Learning with Mixture of Prototypes for Out-of-Distribution Detection
Lu, Haodong, Gong, Dong, Wang, Shuo, Xue, Jason, Yao, Lina, Moore, Kristen
Out-of-distribution (OOD) detection aims to detect testing samples far away from the in-distribution (ID) training data, which is crucial for the safe deployment of machine learning models in the real world. Distance-based OOD detection methods have emerged with enhanced deep representation learning. They identify unseen OOD samples by measuring their distances from ID class centroids or prototypes. However, existing approaches learn the representation relying on oversimplified data assumptions, e.g., modeling ID data of each class with one centroid class prototype or using loss functions not designed for OOD detection, which overlook the natural diversities within the data. Naively enforcing data samples of each class to be compact around only one prototype leads to inadequate modeling of realistic data and limited performance. To tackle these issues, we propose PrototypicAl Learning with a Mixture of prototypes (PALM) which models each class with multiple prototypes to capture the sample diversities, and learns more faithful and compact samples embeddings to enhance OOD detection. Our method automatically identifies and dynamically updates prototypes, assigning each sample to a subset of prototypes via reciprocal neighbor soft assignment weights. To learn embeddings with multiple prototypes, PALM optimizes a maximum likelihood estimation (MLE) loss to encourage the sample embeddings to be compact around the associated prototypes, as well as a contrastive loss on all prototypes to enhance intra-class compactness and inter-class discrimination at the prototype level.
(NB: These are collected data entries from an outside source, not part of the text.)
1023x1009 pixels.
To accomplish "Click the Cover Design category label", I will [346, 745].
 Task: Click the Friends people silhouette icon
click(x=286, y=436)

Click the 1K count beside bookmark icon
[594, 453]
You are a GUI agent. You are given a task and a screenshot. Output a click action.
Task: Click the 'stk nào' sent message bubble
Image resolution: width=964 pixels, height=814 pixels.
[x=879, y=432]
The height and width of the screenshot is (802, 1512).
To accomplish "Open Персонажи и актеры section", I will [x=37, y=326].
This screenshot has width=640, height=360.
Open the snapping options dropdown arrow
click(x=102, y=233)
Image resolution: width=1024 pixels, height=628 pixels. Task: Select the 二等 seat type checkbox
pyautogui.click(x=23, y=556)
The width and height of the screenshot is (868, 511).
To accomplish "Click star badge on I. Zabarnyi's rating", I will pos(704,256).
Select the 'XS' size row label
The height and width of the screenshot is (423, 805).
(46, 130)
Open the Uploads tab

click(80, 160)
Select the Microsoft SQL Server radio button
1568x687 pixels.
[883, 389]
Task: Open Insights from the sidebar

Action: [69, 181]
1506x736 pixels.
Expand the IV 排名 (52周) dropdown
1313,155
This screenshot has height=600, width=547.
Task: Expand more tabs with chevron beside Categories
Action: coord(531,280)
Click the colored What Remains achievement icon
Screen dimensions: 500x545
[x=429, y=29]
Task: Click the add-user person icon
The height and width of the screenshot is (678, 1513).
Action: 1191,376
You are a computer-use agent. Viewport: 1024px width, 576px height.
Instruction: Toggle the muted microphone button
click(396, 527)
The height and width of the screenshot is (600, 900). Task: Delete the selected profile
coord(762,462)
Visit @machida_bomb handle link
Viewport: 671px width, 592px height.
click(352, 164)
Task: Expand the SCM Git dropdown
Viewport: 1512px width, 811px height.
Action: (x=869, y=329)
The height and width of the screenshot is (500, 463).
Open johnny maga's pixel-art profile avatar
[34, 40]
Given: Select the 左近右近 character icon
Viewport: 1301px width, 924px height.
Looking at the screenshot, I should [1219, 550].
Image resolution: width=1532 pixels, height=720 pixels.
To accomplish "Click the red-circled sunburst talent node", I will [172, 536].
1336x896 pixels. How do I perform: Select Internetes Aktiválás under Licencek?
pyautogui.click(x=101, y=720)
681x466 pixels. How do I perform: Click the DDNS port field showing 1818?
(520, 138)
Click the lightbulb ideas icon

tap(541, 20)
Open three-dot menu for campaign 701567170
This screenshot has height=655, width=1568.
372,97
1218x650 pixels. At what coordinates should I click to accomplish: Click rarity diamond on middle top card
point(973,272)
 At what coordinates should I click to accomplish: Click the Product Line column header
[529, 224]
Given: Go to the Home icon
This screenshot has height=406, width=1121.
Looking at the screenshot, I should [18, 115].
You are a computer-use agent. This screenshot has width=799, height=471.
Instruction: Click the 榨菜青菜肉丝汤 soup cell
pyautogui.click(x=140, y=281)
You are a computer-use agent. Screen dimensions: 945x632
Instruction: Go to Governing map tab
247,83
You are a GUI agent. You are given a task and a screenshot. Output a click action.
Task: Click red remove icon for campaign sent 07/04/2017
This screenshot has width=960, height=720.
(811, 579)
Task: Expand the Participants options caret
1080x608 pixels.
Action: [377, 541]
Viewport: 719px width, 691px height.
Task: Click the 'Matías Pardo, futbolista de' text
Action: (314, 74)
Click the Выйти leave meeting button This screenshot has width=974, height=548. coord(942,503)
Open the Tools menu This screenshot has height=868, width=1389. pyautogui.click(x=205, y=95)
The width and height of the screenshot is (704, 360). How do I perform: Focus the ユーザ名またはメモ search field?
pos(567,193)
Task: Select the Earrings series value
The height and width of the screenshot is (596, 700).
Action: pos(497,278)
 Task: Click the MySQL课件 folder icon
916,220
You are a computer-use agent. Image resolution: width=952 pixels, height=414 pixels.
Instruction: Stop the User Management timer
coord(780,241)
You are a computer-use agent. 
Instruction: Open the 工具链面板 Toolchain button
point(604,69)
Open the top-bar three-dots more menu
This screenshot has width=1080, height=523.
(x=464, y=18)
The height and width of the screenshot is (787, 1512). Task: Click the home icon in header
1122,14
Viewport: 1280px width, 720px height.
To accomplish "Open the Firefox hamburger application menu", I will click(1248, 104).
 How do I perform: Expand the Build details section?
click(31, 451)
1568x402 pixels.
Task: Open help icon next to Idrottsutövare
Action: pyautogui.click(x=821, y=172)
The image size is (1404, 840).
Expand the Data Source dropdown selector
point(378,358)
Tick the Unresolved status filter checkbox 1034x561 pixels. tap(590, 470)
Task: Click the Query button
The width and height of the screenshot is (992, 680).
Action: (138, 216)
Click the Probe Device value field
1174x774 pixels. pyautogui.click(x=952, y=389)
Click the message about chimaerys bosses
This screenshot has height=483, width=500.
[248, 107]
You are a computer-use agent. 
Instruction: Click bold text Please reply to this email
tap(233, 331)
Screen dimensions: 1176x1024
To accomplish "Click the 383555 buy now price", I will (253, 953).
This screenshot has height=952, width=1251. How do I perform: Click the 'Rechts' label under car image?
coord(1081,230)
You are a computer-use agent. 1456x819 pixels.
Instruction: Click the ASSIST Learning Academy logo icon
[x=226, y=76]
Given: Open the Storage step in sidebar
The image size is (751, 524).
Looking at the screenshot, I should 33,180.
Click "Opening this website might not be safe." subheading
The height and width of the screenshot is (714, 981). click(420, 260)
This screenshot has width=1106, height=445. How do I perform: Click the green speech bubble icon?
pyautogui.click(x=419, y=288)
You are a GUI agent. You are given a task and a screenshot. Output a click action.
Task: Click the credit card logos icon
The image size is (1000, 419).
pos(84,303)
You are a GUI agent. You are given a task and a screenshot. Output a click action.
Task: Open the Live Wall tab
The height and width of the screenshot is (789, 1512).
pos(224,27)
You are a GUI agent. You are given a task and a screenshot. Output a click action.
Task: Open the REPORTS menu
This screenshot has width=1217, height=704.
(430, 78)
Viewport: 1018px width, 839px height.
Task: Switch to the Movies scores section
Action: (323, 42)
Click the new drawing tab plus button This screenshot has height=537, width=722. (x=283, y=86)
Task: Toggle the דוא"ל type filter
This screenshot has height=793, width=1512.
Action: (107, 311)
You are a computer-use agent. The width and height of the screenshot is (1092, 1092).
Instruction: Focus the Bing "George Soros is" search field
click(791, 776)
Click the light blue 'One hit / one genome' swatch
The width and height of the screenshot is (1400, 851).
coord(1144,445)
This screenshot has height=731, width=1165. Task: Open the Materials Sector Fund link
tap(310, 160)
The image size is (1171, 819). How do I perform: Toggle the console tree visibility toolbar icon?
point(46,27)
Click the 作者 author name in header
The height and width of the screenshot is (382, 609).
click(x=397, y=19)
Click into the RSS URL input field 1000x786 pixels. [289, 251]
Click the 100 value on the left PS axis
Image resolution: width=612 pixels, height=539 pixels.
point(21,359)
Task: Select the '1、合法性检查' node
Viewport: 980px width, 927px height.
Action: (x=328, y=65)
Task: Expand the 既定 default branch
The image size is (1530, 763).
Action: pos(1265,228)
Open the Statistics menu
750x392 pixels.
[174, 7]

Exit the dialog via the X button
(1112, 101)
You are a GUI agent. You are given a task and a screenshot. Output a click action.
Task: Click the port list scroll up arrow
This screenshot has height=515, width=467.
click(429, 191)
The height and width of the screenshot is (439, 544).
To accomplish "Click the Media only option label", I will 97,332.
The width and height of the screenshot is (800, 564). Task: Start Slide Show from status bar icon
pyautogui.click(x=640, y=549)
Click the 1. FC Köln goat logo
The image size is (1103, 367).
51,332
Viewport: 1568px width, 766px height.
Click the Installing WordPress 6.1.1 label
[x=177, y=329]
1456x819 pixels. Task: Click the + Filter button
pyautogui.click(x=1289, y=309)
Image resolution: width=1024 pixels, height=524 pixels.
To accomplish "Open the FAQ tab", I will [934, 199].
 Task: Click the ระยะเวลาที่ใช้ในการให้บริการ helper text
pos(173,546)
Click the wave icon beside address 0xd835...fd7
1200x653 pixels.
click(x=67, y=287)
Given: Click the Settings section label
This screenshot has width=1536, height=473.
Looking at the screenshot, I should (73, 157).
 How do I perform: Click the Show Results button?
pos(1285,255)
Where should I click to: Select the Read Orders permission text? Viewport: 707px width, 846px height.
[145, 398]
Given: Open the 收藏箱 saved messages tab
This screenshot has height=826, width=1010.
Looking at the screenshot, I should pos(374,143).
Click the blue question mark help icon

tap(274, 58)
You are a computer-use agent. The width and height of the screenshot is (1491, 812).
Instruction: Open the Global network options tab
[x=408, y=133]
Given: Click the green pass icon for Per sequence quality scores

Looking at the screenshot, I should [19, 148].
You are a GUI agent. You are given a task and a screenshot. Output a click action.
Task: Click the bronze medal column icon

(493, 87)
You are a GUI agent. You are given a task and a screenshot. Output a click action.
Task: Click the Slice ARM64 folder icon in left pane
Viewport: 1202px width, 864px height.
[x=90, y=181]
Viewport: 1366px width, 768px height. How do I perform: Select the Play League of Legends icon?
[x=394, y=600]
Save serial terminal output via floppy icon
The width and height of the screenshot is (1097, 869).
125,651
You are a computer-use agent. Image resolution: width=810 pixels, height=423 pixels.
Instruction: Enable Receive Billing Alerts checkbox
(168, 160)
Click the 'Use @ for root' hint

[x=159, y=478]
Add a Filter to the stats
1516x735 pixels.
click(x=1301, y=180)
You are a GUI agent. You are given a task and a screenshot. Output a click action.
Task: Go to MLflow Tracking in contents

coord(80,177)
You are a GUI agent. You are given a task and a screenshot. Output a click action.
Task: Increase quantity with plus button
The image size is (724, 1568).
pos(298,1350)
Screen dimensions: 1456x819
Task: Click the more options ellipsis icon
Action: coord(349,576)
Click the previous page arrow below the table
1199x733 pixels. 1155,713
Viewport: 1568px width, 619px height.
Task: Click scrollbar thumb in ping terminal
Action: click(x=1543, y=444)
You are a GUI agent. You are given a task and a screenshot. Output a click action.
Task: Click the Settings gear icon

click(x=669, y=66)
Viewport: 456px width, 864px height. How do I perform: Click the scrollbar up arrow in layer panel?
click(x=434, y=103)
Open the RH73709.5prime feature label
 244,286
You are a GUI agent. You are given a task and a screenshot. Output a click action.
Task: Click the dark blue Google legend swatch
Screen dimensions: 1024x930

Compared to previous methods with prototypes, the proposed mixture prototype modeling of PALM promotes the representations of each ID class to be more compact and separable from others and the unseen OOD samples, resulting in more reliable OOD detection. Moreover, the automatic estimation of prototypes enables our approach to be extended to the challenging OOD detection task with unlabelled ID data. Extensive experiments demonstrate the superiority of PALM over previous methods, achieving state-of-the-art average AUROC performance of 93.82 on the challenging CIFAR-100 benchmark. Code is available at https://github.com/jeff024/PALM. Deep learning (DL) plays a crucial role in many real-world applications, such as autonomous driving (Huang et al., 2020), medical diagnosis (Zimmerer et al., 2022), and cyber-security (Nguyen et al., 2022).